Stored records:
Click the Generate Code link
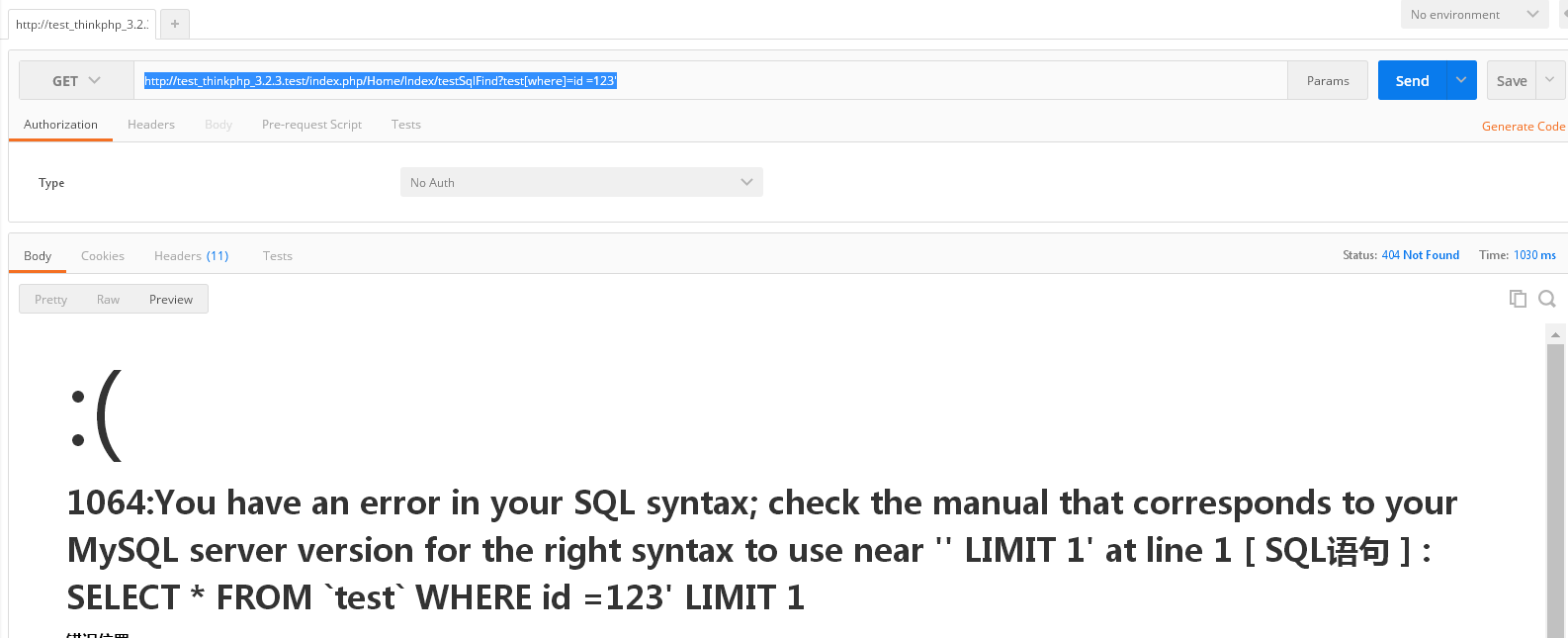 pyautogui.click(x=1523, y=127)
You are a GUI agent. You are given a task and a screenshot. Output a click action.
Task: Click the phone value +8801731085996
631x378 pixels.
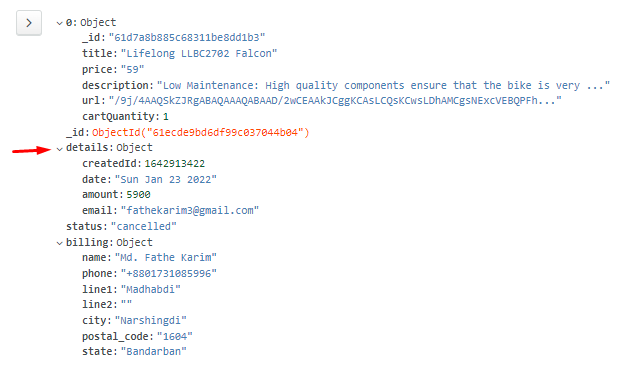pos(169,274)

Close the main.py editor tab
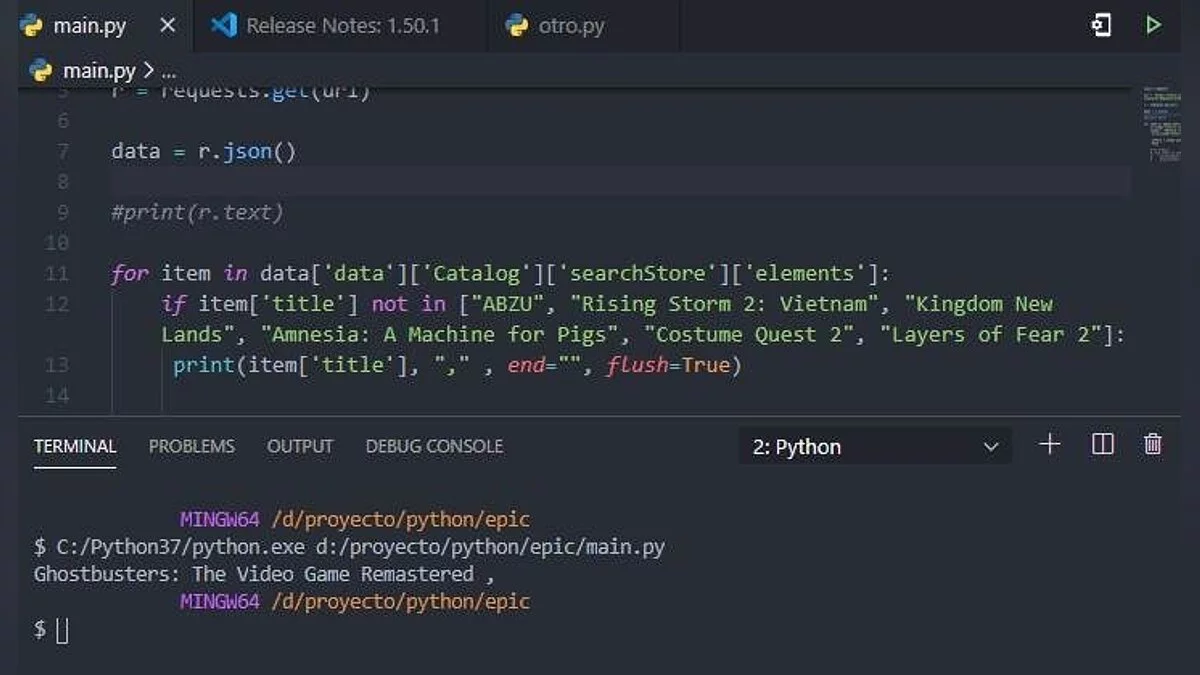pos(167,25)
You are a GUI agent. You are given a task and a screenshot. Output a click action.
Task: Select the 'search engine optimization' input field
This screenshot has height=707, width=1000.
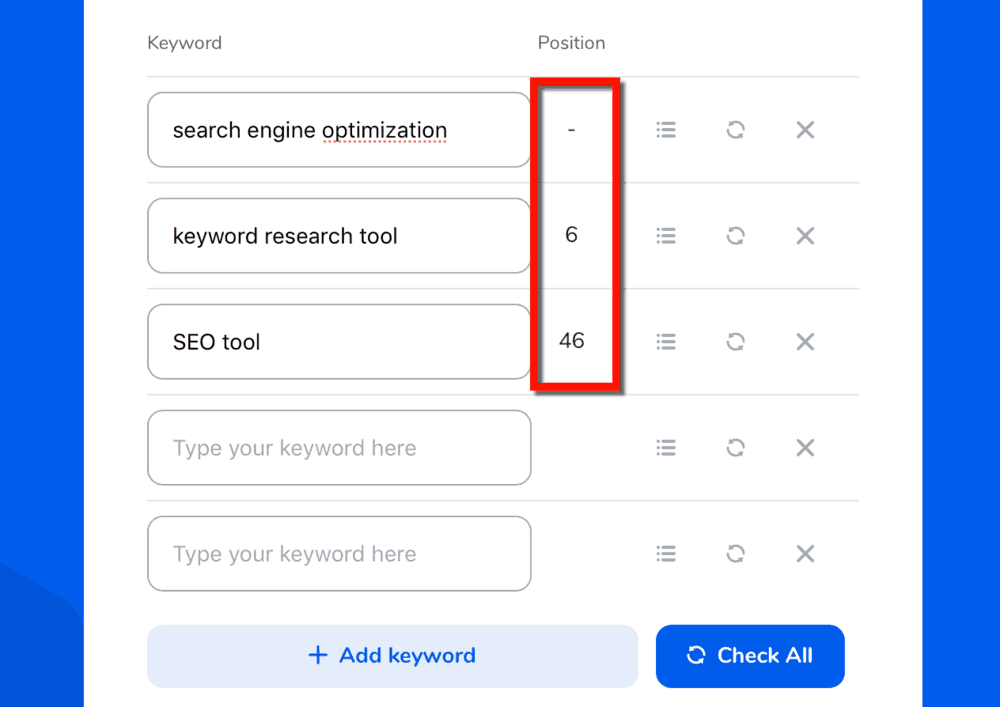pyautogui.click(x=339, y=129)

§ Task requirements: Exactly the lines from the line containing "Close the main.py editor tab" to the end of the records need to be copied, both ends included, with pictures left out.

§ Solution for this task:
Close the main.py editor tab
pos(167,25)
You are a GUI agent. You are given a task and a screenshot. Output a click action.
Task: Select the 'search engine optimization' input field
This screenshot has height=707, width=1000.
pyautogui.click(x=339, y=129)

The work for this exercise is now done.